Foto: Marcelo Camargo/Agência Brasil
Nesta terça-feira, 26, entram em vigor as novas regras para segurança e saúde no trabalho no país. A Norma Regulamentadora número 1, a NR-1, que trata dos riscos que a atividade da empresa oferece aos trabalhadores passou por uma atualização. Desse modo, a fiscalização do Ministério do Trabalho passa a incluir estresse, burnout, assédio e violência no trabalho oficialmente como riscos psicossociais.
Em 2025, foram mais de 530 mil afastamentos por transtornos mentais e comportamentais, segundo o Ministério da Previdência. Em 2021, ainda na pandemia de covid-19, o número era um terço disso e, desde então, veio aumentando ano a ano.
O diretor científico da Associação Nacional de Medicina do Trabalho, Ricardo Beça, explica que as empresas vão ter que olhar com cuidado para a organização do trabalho.

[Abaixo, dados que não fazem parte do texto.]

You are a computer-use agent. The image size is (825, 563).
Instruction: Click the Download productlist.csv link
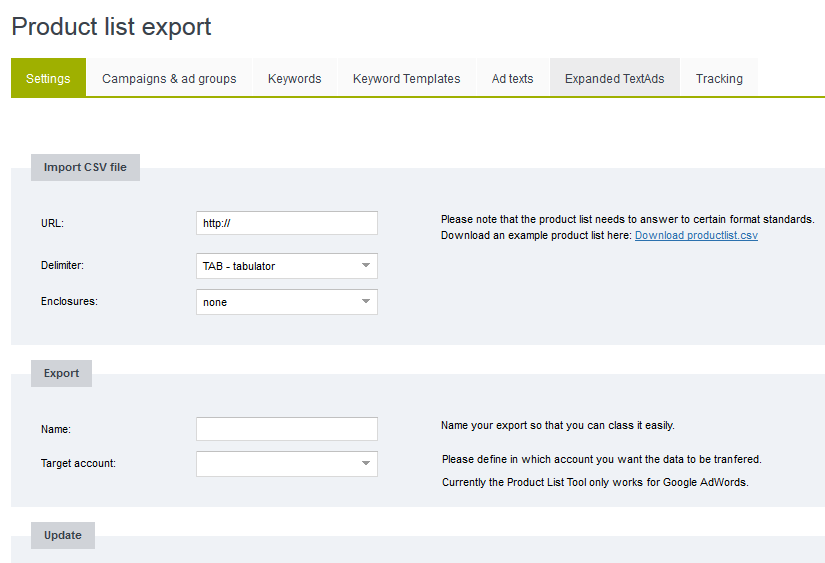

“Pressão excessiva, metas incompatíveis, sobrecarga, jornada mal organizadas, assédio, violência, conflitos e falhas de comunicação. E é importante frisar também que não é para fazer um diagnóstico psiquiátrico do trabalhador. É para identificar e controlar os fatores do trabalho que podem gerar ou agravar um adoecimento. Essa atualização é importante porque coloca a saúde mental na lógica da prevenção. Antes, o tema aparecia só quando já havia alguma crise”.
O médico afirma que os trabalhadores precisam ser conscientizados, mas a responsabilidade não pode ser jogada pra cima deles.
“Saúde mental no trabalho é uma responsabilidade compartilhada. O trabalhador precisa buscar ajuda e a organização precisa identificar e controlar os riscos do trabalho também”.
De acordo com o Ministério do Trabalho, durante os primeiros 90 dias, a fiscalização vai orientar as empresas e indicar adequações. Depois disso, penalidades podem ser aplicadas, como multas ou embargos.